> WHAT TO DO
Please print out the entries below unchanged and skip the images.

-------- SUPPLIED ENTRIES

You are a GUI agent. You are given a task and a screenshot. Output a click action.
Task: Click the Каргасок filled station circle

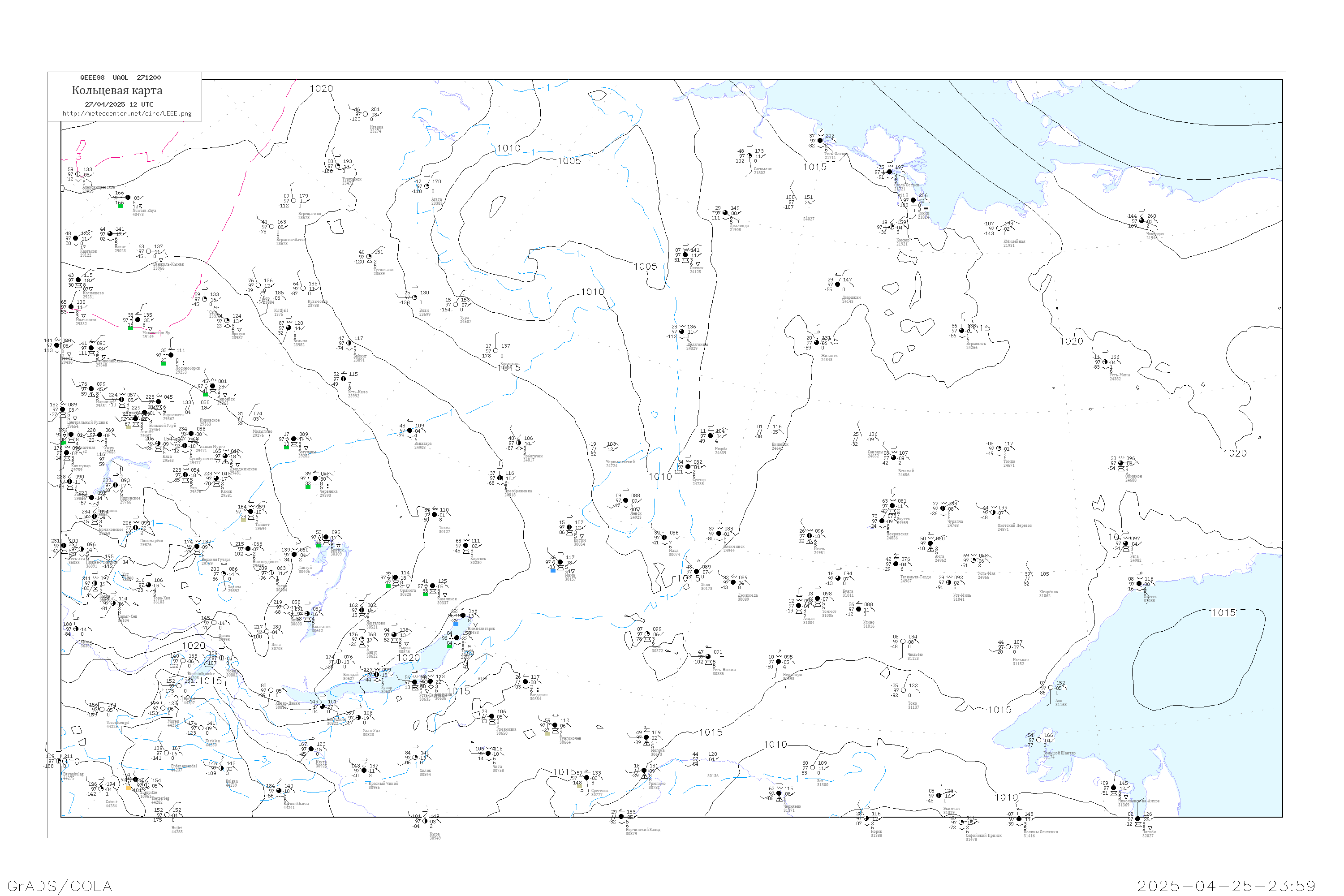(x=75, y=238)
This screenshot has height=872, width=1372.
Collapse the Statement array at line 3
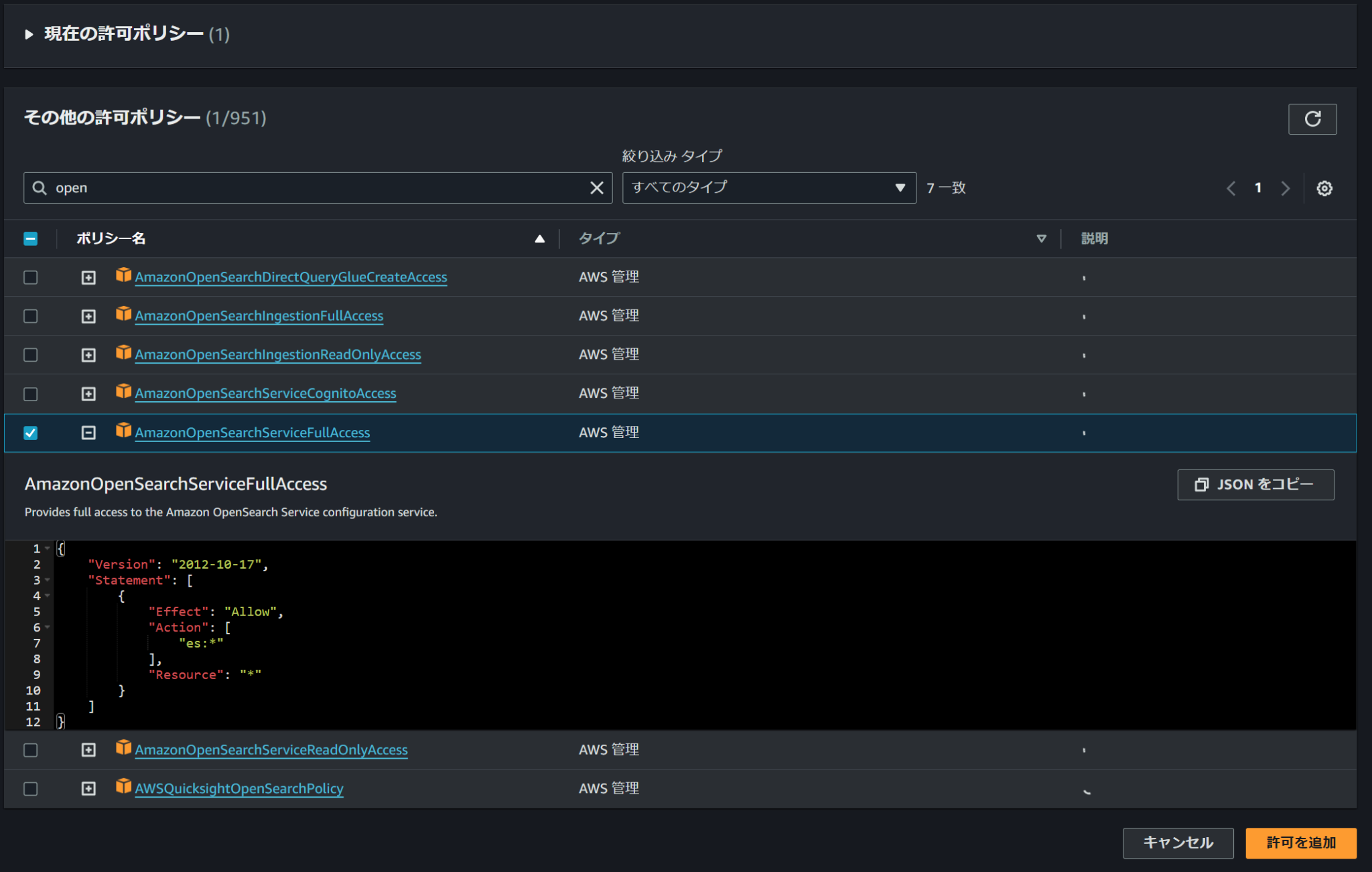[x=48, y=580]
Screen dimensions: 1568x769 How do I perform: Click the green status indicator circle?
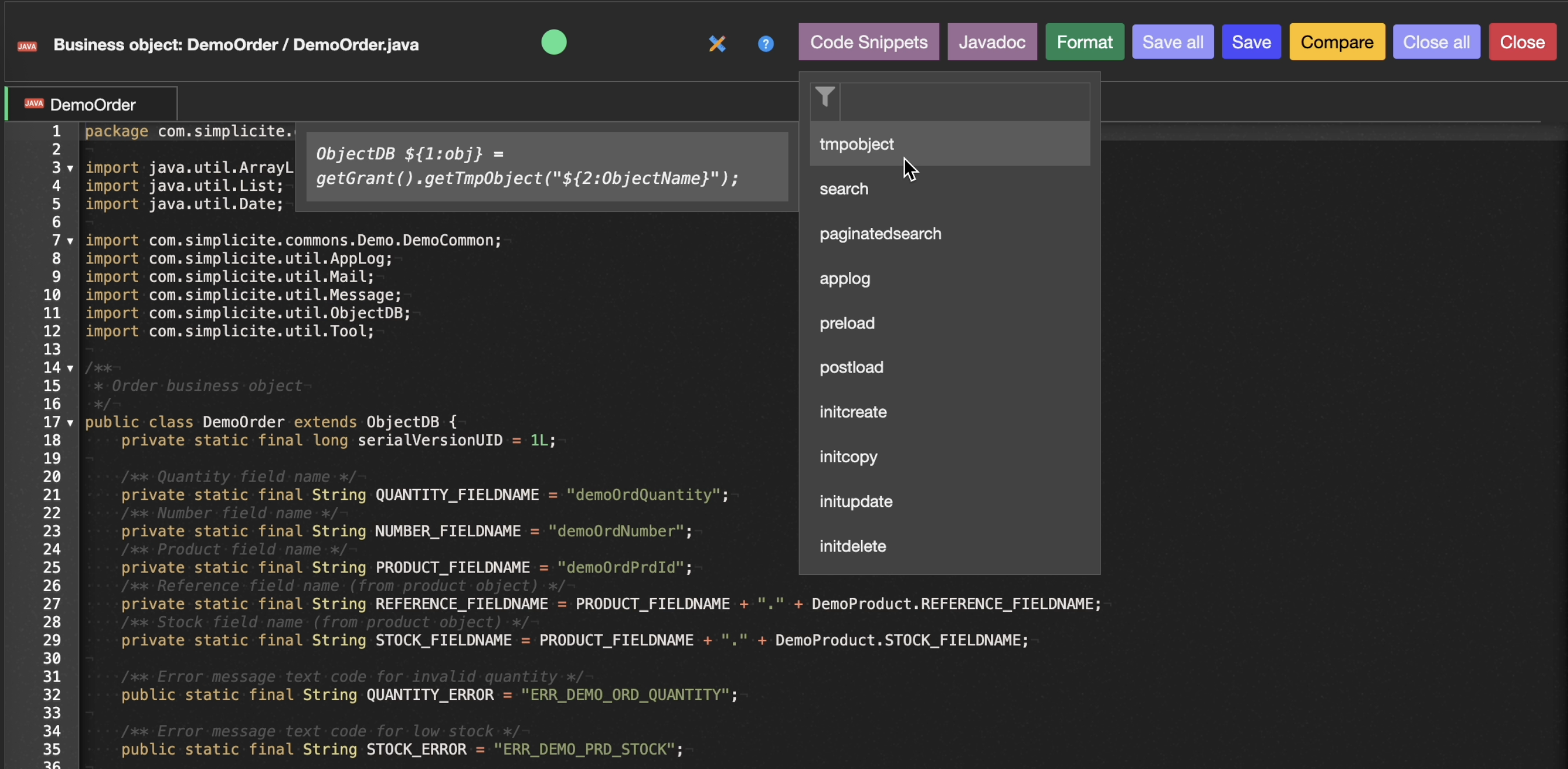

----------------

> EXERCISE RESPONSE
You are a GUI agent. You are given a task and a screenshot. Output a click action.
Task: Click the Каргасок filled station circle

(x=75, y=238)
This screenshot has height=872, width=1372.
Collapse the Statement array at line 3
[x=48, y=580]
Screen dimensions: 1568x769 How do I perform: Click the green status indicator circle?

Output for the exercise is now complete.